Lorentz boost is simply a Lorentz transformation which doesn't involve rotation. For example, Lorentz boost in the x direction looks like this:



\begin{equation} \left[ \begin{array}{cccc} \gamma & -\beta \gamma & 0 & 0 \newline -\beta \gamma & \gamma & 0 & 0 \newline 0 & 0 & 1 & 0 \newline 0 & 0 & 0 & 1 \end{array} \right] \end{equation}


where coordinates are written as (t, x, y, z) and


\begin{equation} \beta = \frac{v}{c} \end{equation} \begin{equation} \gamma = \frac{1}{\sqrt{1 - \frac{v^2}{c^2}}} \end{equation}


This is a linear transformation which given coordinates of an event in one reference frame allows one to determine the coordinates in a frame of reference moving with respect to the first reference frame at velocity v in the x direction.


The ones on the diagonal mean that the transformation does not change the y and z coordinates (i.e. it only affects time t and distance along the x direction). For comparison, Lorentz boost in the y direction looks like this:


\begin{equation} \left[ \begin{array}{cccc} \gamma & 0 & -\beta \gamma & 0 \newline 0 & 1 & 0 & 0 \newline -\beta \gamma & 0 & \gamma & 0 \newline 0 & 0 & 0 & 1 \end{array} \right] \end{equation}


which means that the transformation does not affect the x and z directions (i.e. it only affects time and the y direction).

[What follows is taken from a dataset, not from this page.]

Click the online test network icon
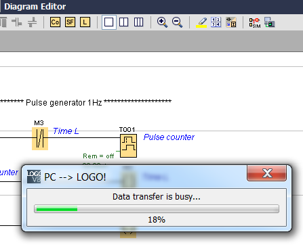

In order to calculate Lorentz boost for any direction one starts by determining the following values:


\begin{equation} \gamma = \frac{1}{\sqrt{1 - \frac{v_x^2+v_y^2+v_z^2}{c^2}}} \end{equation} \begin{equation} \beta_x = \frac{v_x}{c}, \beta_y = \frac{v_y}{c}, \beta_z = \frac{v_z}{c} \end{equation}


Then the matrix form of the Lorentz boost for velocity v=(vx, vy, vz) is this:



\begin{equation} \left[ \begin{array}{cccc} L_{tt} & L_{tx} & L_{ty} & L_{tz} \newline L_{xt} & L_{xx} & L_{xy} & L_{xz} \newline L_{yt} & L_{yx} & L_{yy} & L_{yz} \newline L_{zt} & L_{zx} & L_{zy} & L_{zz} \newline \end{array} \right] \end{equation}


where


\begin{equation} L_{tt} = \gamma \end{equation} \begin{equation} L_{ta} = L_{at} = -\beta_a \gamma \end{equation} \begin{equation} L_{ab} = L_{ba} = (\gamma - 1) \frac{\beta_a \beta_b}{\beta_x^2 + \beta_y^2 + \beta_z^2} + \delta_{ab} = (\gamma - 1) \frac{v_a v_b}{v^2} + \delta_{ab} \end{equation}


where a and b are x, y or z and δab is the Kronecker delta.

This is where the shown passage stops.